* [What the task asks]: If "teal" shows up in a line of the material, return that line.

* [Data excerpts]:

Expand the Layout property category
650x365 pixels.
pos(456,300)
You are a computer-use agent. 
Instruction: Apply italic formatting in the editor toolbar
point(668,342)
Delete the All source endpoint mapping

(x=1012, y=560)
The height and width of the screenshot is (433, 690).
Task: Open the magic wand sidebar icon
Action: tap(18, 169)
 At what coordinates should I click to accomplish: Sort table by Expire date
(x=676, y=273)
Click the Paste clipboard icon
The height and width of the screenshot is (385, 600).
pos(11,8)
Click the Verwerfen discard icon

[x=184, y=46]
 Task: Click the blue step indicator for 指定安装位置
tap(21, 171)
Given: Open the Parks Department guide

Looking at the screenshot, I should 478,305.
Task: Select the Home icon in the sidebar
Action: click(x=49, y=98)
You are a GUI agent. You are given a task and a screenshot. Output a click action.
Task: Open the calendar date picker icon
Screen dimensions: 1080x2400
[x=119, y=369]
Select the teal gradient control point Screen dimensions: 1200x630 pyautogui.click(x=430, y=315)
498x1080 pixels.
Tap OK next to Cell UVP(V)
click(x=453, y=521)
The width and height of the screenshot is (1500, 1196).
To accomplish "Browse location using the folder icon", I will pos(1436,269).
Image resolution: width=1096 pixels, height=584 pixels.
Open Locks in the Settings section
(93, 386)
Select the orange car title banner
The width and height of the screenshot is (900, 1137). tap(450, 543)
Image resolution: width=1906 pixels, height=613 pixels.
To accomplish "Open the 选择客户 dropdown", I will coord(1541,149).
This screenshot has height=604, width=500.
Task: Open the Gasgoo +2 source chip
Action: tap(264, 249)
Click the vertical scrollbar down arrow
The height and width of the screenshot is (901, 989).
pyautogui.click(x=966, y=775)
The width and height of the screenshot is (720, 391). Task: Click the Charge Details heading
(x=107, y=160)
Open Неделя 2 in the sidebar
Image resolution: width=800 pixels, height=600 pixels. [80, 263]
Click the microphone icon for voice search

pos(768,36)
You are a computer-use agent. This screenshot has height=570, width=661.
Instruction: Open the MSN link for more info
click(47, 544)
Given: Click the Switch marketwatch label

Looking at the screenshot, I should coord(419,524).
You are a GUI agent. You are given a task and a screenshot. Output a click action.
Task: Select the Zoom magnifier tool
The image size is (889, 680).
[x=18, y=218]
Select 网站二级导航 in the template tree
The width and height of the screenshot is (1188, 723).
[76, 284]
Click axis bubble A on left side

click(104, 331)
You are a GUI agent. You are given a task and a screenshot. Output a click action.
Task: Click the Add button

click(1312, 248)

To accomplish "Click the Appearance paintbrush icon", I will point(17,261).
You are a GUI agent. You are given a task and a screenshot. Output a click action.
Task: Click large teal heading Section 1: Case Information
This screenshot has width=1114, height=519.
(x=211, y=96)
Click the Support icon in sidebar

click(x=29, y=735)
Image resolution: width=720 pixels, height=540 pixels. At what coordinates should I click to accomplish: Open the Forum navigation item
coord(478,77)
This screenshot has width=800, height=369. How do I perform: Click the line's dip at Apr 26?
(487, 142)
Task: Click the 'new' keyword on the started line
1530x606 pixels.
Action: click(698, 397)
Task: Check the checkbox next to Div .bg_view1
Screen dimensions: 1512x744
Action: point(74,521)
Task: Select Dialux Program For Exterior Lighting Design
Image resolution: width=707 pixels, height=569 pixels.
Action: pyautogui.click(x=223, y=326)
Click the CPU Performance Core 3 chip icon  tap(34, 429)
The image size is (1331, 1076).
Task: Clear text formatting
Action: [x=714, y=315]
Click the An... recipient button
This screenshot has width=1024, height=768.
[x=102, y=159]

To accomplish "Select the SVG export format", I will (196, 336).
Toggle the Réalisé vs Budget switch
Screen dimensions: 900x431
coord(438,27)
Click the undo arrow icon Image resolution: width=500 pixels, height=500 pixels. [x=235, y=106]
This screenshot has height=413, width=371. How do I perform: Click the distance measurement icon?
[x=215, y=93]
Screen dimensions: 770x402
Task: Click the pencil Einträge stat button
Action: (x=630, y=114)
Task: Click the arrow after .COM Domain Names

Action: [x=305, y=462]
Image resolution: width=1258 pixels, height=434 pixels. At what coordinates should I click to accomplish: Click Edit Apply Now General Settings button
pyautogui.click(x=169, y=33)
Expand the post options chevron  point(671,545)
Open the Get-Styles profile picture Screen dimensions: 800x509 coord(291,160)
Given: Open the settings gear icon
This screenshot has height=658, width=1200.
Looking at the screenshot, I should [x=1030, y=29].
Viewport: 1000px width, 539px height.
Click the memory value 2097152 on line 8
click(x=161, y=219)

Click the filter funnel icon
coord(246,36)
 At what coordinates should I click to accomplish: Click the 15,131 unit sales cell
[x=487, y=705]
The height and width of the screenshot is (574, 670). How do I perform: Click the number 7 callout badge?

* [Solution]:
Select the teal gradient control point Screen dimensions: 1200x630 pyautogui.click(x=430, y=315)
Task: Click large teal heading Section 1: Case Information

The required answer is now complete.